**Data supplied**

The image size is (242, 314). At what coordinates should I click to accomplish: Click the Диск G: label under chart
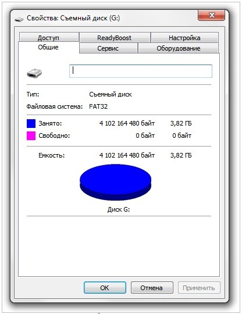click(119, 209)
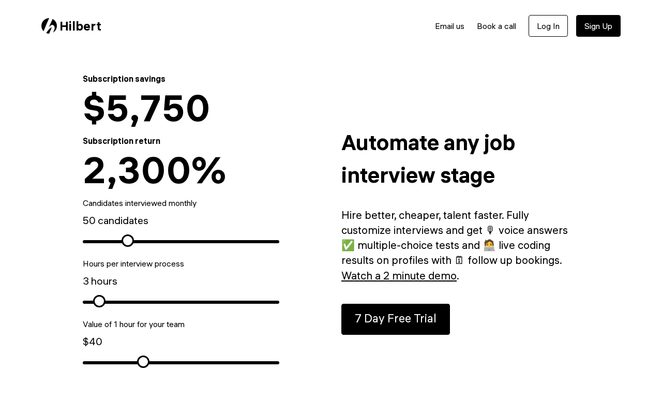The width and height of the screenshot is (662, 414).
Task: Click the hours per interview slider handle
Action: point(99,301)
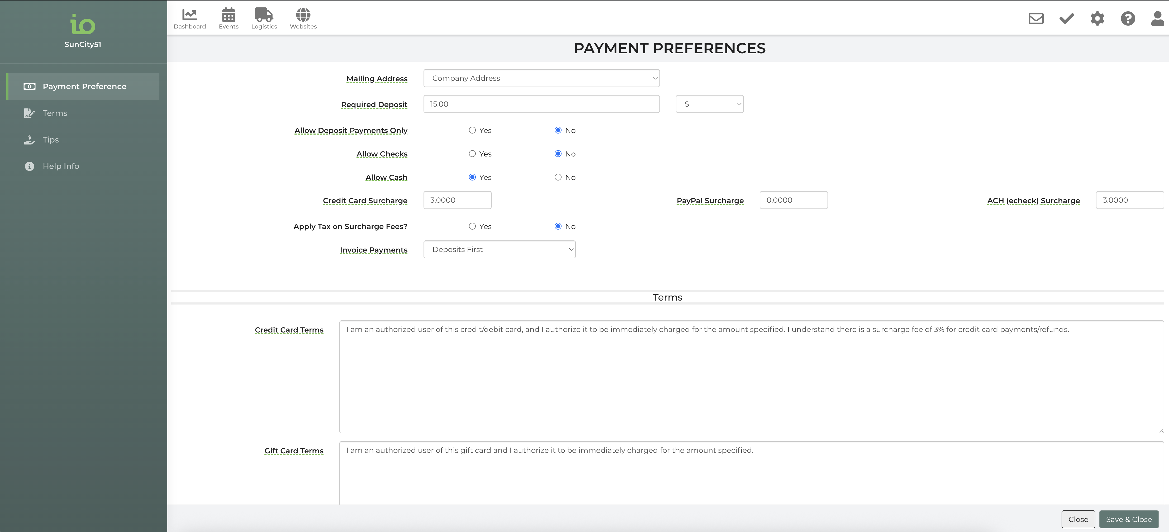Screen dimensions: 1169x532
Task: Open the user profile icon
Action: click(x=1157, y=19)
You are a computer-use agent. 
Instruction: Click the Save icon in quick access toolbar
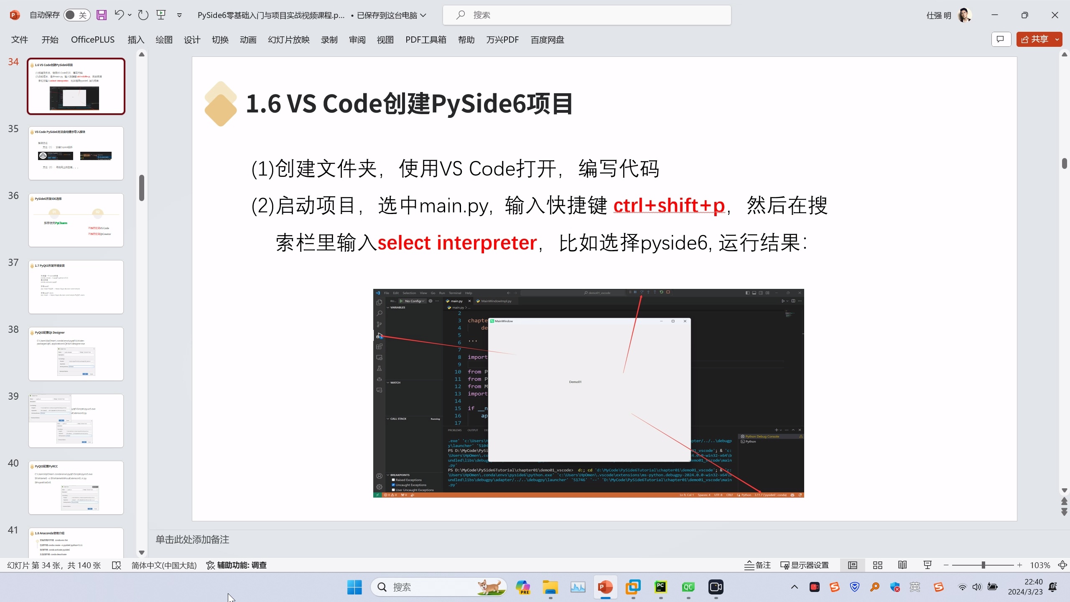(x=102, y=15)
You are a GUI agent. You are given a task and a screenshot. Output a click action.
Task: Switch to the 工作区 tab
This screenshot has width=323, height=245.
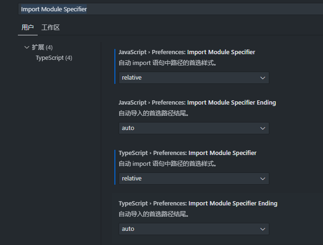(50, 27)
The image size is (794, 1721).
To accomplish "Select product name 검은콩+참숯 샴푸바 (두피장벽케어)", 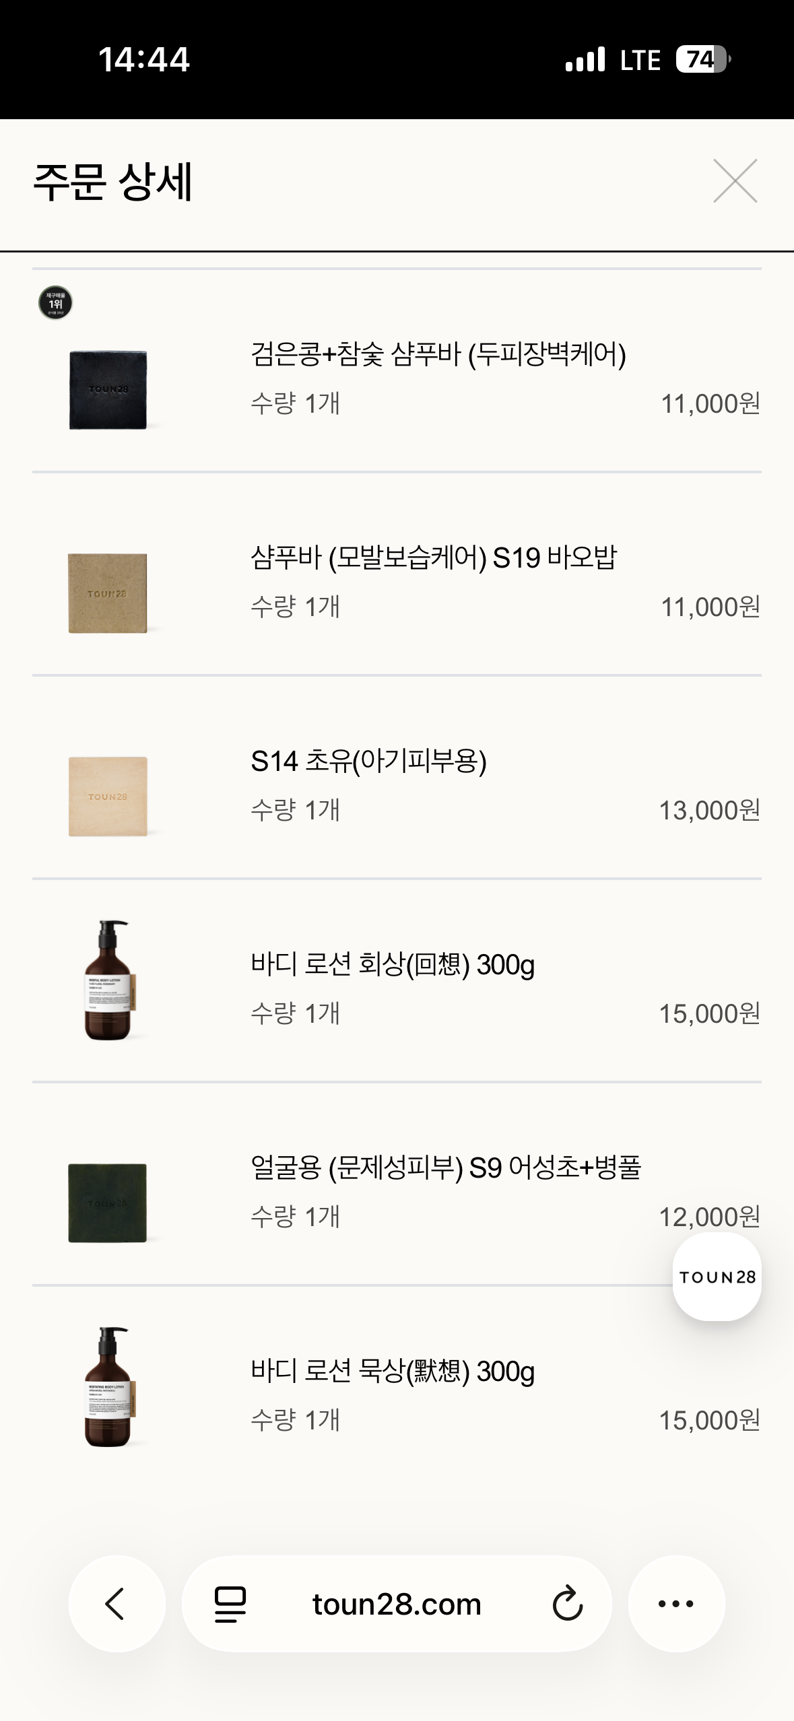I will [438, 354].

**Exercise requirements**
Extract the data verbatim, beginning with its first line and ending with the line that contains "Task: Open the user profile icon", both included. Leave the pictures out of your reply.

**Output**
The image size is (242, 314). At what coordinates should I click to accomplish: Click the Диск G: label under chart
click(119, 209)
The width and height of the screenshot is (662, 414).
Task: Click the hours per interview slider handle
Action: point(99,301)
Screen dimensions: 1169x532
Task: Open the user profile icon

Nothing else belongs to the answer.